August 2, 2014
ABCDEFGHIJKLMNOPQRSTUVWXYZ

Diabetes

 Health Home >> Diabetes >> Managing your blood sugar levels 


Managing high blood sugar and ketoacidosis

What is high blood sugar?

For a person with diabetes, high blood sugar (or hyperglycemia) is a fact of life.

The symptoms of high blood sugar levels can include:

  • tiredness
  • blurred vision
  • thirst
  • frequency of urination
  • weight loss

If blood sugars get very high, people with diabetes are at risk for diabetic ketoacidosis, which can be very serious.

Ketoacidosis

In type 1 diabetes, where the body cannot use the sugar for fuel due to a lack of insulin, the body is literally starved and goes elsewhere for fuel. Without access to sugar in the fat cells, your body will begin to directly break down fat to use as fuel. The break down of fat releases energy, but also generates ketones. High levels of ketones usually build up gradually in blood and urine, causing it to become more acidic. This is called ketoacidosis. As a result of this, many of the enzymes that control the body's metabolic processes aren't able to function as well.

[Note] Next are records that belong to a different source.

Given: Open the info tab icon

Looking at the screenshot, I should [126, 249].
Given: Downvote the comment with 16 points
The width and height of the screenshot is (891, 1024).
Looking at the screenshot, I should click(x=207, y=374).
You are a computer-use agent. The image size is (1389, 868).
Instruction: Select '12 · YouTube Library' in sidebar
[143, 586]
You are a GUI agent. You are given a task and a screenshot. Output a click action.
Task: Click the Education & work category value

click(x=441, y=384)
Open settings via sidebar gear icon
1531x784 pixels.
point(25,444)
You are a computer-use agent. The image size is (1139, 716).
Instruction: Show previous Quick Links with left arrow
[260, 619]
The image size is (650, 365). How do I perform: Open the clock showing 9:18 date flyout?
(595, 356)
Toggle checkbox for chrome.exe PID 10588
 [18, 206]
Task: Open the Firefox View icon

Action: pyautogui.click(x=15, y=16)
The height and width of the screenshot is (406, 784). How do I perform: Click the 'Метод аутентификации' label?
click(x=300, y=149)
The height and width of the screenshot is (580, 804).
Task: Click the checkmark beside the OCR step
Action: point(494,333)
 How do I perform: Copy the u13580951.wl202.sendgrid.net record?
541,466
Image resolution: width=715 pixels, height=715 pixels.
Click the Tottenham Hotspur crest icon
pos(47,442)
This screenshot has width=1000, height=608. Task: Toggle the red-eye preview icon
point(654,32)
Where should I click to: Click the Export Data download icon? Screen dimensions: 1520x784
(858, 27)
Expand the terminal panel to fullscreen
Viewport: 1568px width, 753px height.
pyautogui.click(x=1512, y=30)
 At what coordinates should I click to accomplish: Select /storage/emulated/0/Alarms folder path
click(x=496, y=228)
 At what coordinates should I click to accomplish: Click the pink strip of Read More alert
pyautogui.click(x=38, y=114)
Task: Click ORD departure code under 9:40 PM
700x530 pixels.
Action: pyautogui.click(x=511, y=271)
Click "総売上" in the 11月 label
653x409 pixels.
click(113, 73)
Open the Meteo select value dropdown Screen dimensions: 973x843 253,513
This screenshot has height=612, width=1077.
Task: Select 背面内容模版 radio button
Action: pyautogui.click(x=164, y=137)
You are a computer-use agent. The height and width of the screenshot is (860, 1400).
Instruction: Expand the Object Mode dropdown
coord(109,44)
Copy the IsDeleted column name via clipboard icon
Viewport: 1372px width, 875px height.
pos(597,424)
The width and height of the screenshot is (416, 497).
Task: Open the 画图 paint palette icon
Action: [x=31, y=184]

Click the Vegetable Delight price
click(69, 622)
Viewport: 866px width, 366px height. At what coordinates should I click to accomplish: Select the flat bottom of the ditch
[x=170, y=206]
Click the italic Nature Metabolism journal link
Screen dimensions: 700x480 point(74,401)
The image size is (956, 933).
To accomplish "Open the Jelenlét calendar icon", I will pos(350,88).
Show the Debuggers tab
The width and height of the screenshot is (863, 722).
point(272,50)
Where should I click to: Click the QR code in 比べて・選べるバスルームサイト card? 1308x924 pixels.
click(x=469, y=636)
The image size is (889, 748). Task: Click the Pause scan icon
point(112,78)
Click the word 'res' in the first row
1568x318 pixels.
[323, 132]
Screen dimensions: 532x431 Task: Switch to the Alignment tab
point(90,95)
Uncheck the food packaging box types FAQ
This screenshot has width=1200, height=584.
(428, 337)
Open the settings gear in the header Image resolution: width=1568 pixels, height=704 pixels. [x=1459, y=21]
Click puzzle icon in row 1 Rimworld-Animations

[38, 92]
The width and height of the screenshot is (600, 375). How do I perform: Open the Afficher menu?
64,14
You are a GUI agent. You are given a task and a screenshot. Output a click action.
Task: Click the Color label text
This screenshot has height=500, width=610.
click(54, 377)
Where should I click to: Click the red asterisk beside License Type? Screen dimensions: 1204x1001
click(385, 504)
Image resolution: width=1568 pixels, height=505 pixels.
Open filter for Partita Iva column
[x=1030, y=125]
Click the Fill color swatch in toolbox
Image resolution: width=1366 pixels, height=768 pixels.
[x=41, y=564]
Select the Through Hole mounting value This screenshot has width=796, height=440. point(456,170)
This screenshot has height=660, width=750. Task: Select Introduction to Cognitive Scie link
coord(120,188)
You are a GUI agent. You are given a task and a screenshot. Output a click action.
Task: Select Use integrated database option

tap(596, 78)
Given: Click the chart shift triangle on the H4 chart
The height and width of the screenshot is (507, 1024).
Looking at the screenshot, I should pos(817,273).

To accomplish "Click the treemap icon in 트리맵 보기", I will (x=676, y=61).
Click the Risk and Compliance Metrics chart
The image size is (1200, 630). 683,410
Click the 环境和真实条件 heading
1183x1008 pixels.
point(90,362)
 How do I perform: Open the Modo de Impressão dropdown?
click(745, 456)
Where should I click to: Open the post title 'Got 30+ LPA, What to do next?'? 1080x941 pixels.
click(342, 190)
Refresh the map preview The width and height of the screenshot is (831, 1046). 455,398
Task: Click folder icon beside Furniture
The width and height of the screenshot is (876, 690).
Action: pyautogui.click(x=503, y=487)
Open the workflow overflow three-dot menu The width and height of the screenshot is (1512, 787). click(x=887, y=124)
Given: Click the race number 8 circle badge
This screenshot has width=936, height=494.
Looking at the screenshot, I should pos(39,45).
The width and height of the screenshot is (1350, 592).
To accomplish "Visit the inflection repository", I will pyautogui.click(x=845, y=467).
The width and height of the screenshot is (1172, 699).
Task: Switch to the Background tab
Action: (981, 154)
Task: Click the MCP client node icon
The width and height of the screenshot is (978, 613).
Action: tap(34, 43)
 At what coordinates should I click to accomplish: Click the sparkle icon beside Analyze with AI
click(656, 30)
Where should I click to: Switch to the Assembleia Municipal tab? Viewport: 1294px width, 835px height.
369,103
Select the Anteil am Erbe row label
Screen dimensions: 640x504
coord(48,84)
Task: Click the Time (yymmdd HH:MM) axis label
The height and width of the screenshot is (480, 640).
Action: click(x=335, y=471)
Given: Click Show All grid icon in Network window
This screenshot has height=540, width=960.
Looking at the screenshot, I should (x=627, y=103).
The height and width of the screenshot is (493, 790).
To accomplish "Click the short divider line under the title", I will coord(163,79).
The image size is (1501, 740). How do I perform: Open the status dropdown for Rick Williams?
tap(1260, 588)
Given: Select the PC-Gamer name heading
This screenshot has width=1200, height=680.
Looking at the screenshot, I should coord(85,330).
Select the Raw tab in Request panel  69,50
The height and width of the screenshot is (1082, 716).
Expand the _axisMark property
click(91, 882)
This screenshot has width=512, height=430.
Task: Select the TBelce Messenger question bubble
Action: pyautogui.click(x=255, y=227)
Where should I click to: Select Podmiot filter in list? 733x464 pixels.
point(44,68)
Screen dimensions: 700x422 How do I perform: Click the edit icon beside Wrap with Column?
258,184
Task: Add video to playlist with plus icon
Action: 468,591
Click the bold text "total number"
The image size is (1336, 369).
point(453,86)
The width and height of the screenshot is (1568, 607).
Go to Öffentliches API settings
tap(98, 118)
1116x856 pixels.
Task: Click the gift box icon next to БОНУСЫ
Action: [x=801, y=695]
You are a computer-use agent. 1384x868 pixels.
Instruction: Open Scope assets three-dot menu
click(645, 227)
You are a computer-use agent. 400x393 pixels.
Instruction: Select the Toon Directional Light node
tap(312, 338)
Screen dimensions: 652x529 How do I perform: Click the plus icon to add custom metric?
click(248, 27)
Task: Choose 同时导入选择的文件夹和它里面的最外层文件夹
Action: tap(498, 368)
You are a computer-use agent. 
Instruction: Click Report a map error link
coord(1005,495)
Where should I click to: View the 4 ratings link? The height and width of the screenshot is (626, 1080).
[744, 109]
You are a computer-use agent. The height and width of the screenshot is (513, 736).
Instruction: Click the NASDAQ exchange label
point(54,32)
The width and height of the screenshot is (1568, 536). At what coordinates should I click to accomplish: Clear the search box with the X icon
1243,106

Symptoms of diabetic ketoacidosis (DKA)can include:

  • abdominal pain (especially in children)
  • confusion
  • decreased perspiration
  • deep and rapid breathing
  • dry cool skin
  • excessive thirst and urination
  • fatigue
  • high blood glucose
  • nausea and vomiting
  • presence of ketones in the urine
  • rapid weight loss
  • sweet, fruity odour on the breath (it may smell like nail polish remover)

What to do?

If you suspect that you have ketoacidosis based on your symptoms, you should get your blood sugar levels checked. You can also check for ketones in the blood and urine. Contact your diabetes team if you are feeling unwell or have ketones or high blood sugars. Sometimes, depending on the severity of the situation, it is necessary to seek urgent medical attention.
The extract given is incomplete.